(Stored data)
◆ ◆ ◆
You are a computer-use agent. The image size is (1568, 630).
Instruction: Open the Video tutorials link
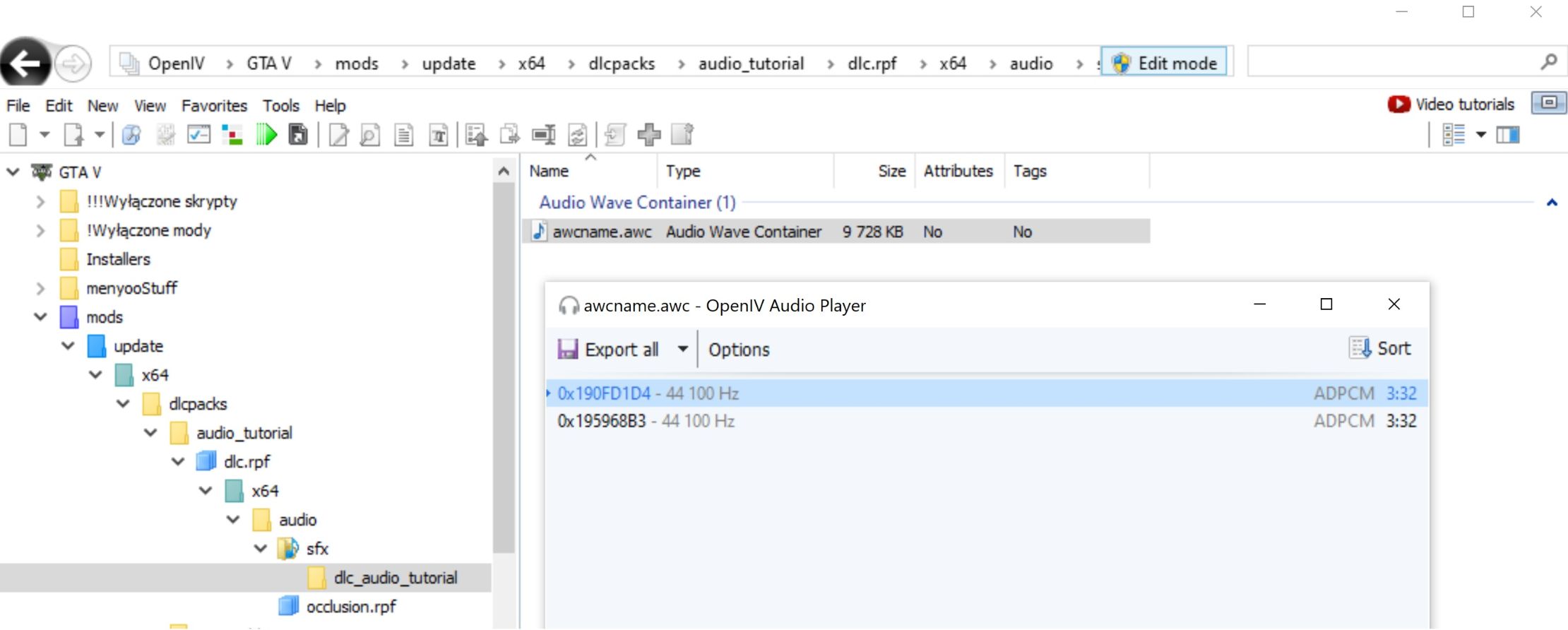click(x=1451, y=105)
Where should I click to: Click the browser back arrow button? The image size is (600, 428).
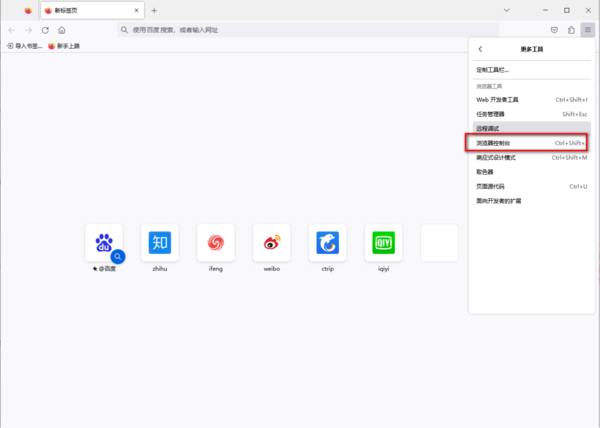point(11,30)
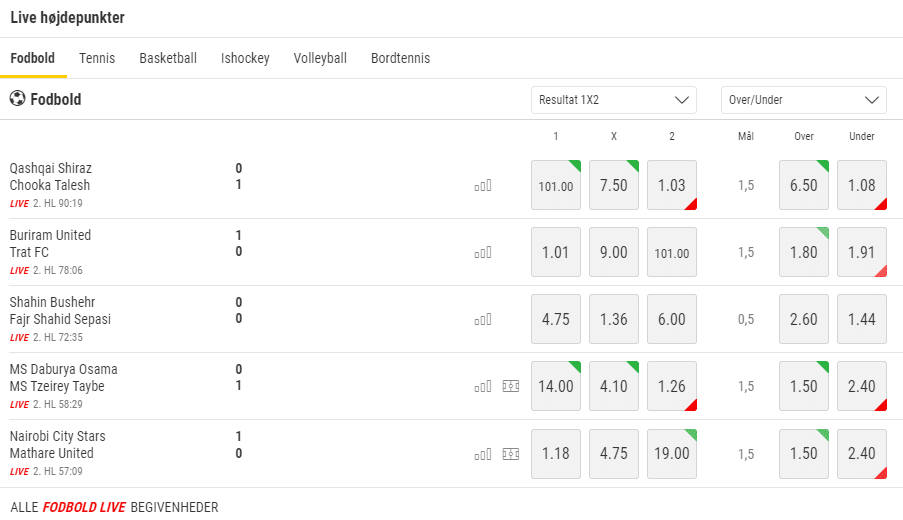Open the Resultat 1X2 dropdown

pos(614,100)

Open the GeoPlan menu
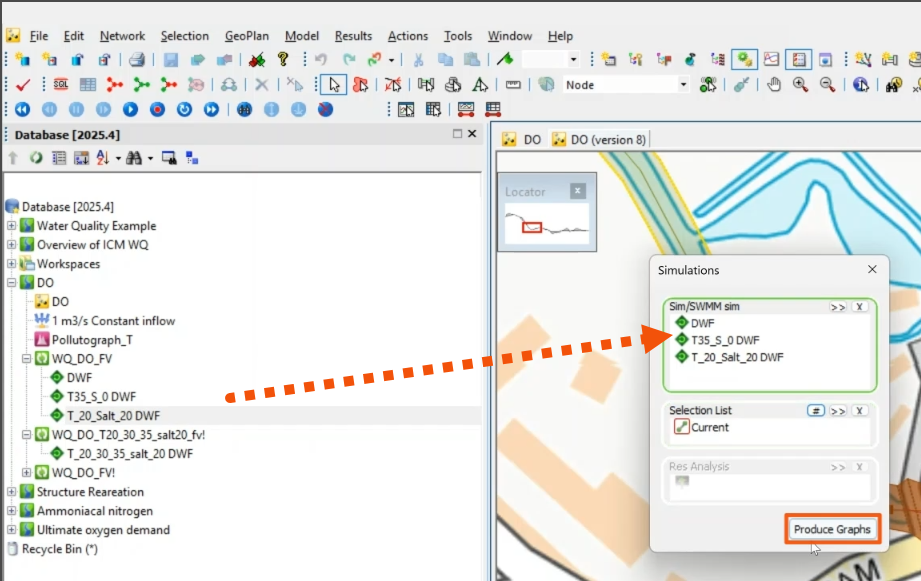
◆ ◆ ◆
Could you reproduce the records above exactly, leaving out the pictures?

You are a computer-use agent. The image size is (1568, 630).
Instruction: Open the Video tutorials link
click(x=1451, y=105)
Where should I click to: Click the browser back arrow button? The image size is (600, 428).
point(11,30)
Open the Resultat 1X2 dropdown

pos(614,100)

Open the GeoPlan menu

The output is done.